*Texte fourni*
================

Nous sommes entrés dans une classe et y avons prélevé des écrits pour voir… Comprendre ce que l'enseignant a dans la tête quand il introduit dans la classe ces écrits pour s'entraîner, pour informer, pour faire réagir ; ces textes individuels ou collectifs ; ces écrits supports d'échanges en sous groupes ou de réflexion commune A la classe… Biopsie d'une classe de cycle 3 !  
 
 
L'environnement pédagogique 
La classe de Nicole Casier A Janville, petit village industriel de 750 habitants, dans l'Oise, est une classe de cycle 3 :  8 CE2, 3 CM1 et 7 CM2, dont certains sont dans cette classe pour la 3ème année. Les enfants qui la fréquentent sont tous issus de milieu ouvrier, milieu qui a une relation difficile avec l'école : une grosse attente par rapport A la réussite scolaire mais aussi une grande méfiance et parfois même une certaine agressivité (mauvais souvenirs, sentiment d'échec ?), une relation difficile (voire inexistante) avec l'écrit.

================

*Contenu des données*
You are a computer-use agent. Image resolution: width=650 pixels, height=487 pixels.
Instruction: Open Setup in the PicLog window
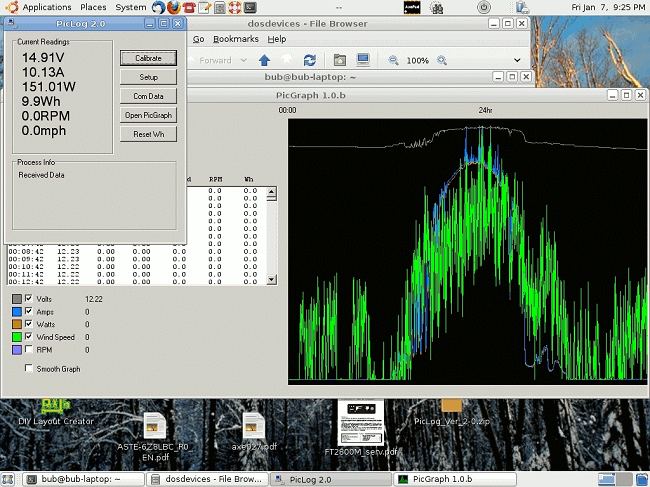click(x=148, y=77)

================

*Consigne*
Prolongez le texte sur la classe de cycle 3 de Janville en reprenant juste après sa dernière phrase.

*Réponse*
Le souci majeur (la volonté) de l'enseignante est que sa classe puisse être l'endroit privilégié d'une rencontre riche en découvertes de ces enfants avec l'écrit et que l'écrit devienne pour eux un instrument efficace et performant (pour leur scolarité et pour après). 
Une BCD dans l'école et, une fois par trimestre, le passage du bibliobus. 
Dans cette classe, il y a des projets nécessitant l'usage de l'écrit, lecture et écriture : cette année, par exemple, un échange avec une autre classe dans le cadre d'un projet culturel "les racines du futur", mêlant arts plastiques et écriture sur le thème, la mémoire, l'enfant et la guerre. Un journal scolaire est rédigé et paraît régulièrement. 
On y considère que l'apprentissage de la lecture n'est pas terminé et on y "enseigne" la lecture. 
La démarche de l'enseignante privilégie la conscientisation dans l'apprentissage, la coopération, le développement de l'autonomie et la prise en compte du statut de l'enfant : participation des enfants A l'élaboration des bilans, plans de travail, gestion de la classe et de la BCD. 
Dans cette classe on a prélevé pendant 2 semaines (du lundi 1er au vendredi 12 mars 1999) des écrits circulant dans la classe. C'est sur ce corpus que cette observation est réalisée.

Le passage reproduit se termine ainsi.